### Aim
Count the lines in the rows below that contain the word "will", treating uppercase and lowercase as different, and reply with that number alone.

### Data section
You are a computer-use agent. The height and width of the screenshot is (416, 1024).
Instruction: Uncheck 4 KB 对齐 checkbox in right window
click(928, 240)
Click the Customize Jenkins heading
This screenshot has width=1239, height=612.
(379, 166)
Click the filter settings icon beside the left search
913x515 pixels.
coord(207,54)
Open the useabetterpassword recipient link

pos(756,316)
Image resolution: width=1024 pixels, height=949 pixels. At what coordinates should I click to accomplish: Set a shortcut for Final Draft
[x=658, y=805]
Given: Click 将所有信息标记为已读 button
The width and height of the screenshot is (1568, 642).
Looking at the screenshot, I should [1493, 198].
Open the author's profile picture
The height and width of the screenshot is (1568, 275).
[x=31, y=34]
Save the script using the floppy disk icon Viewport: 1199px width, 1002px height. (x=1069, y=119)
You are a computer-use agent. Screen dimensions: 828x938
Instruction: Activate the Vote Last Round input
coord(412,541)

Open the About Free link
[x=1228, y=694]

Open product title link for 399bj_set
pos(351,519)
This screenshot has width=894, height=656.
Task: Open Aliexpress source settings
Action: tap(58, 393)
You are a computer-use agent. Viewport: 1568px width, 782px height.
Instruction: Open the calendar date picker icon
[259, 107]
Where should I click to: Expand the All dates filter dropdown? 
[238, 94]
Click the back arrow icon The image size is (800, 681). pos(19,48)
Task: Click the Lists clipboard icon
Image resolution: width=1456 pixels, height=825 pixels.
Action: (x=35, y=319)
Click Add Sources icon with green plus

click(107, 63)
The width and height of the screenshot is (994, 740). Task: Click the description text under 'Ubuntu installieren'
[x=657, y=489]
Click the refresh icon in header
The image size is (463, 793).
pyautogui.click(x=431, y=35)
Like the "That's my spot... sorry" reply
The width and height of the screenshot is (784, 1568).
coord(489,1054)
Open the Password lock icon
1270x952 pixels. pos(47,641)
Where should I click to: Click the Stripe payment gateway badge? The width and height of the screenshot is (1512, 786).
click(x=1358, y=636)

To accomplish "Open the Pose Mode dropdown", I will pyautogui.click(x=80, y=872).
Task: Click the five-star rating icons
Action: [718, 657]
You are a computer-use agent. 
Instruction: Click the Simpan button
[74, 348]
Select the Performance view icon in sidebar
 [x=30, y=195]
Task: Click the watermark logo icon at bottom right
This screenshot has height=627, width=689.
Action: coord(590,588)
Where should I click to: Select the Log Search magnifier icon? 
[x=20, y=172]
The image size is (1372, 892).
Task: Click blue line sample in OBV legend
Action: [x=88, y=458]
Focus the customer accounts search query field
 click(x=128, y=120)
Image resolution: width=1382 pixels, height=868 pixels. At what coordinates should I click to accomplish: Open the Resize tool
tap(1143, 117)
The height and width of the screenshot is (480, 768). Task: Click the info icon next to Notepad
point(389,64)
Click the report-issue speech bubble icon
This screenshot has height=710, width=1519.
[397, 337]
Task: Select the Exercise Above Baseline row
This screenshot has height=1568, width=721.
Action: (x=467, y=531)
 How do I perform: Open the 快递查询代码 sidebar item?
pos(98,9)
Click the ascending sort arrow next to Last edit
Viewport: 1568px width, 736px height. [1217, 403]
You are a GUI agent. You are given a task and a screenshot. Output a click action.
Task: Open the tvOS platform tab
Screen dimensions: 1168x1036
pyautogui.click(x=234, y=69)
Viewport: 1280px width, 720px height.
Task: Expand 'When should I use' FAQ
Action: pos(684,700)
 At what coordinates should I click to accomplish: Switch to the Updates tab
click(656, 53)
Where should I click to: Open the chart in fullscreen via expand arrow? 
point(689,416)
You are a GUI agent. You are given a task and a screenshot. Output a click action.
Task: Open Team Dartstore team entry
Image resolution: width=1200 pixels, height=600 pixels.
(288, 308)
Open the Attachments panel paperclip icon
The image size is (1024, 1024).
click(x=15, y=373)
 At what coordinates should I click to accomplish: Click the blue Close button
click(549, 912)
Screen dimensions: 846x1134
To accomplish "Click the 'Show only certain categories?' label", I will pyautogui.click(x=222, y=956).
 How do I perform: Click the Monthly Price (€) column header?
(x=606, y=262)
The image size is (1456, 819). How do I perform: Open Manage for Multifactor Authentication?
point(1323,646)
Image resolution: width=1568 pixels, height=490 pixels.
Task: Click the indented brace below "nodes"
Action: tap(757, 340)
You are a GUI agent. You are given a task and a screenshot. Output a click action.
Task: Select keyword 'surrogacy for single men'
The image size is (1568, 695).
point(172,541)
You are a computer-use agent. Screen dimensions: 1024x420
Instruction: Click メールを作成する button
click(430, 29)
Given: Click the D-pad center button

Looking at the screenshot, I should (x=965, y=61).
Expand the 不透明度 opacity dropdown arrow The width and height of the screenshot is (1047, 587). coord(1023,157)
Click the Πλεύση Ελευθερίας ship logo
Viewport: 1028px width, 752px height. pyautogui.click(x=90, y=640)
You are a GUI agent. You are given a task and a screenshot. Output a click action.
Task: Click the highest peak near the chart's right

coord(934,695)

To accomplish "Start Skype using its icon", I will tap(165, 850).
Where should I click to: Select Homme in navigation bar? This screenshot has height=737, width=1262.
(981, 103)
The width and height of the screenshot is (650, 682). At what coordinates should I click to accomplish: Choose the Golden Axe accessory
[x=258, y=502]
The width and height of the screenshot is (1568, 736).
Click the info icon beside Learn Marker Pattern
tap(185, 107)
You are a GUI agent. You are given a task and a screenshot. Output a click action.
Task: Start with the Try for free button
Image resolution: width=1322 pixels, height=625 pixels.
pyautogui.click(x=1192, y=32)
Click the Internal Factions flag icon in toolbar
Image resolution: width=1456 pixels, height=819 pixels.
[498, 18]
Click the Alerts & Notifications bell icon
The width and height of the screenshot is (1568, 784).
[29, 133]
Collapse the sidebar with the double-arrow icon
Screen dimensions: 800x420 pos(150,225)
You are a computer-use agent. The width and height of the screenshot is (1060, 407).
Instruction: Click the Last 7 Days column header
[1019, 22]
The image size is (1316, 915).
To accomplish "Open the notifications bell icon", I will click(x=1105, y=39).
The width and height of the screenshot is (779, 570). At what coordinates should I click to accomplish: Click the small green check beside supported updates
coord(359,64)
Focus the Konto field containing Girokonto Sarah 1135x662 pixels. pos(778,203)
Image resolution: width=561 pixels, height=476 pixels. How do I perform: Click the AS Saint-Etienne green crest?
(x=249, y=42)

### Problem solution
4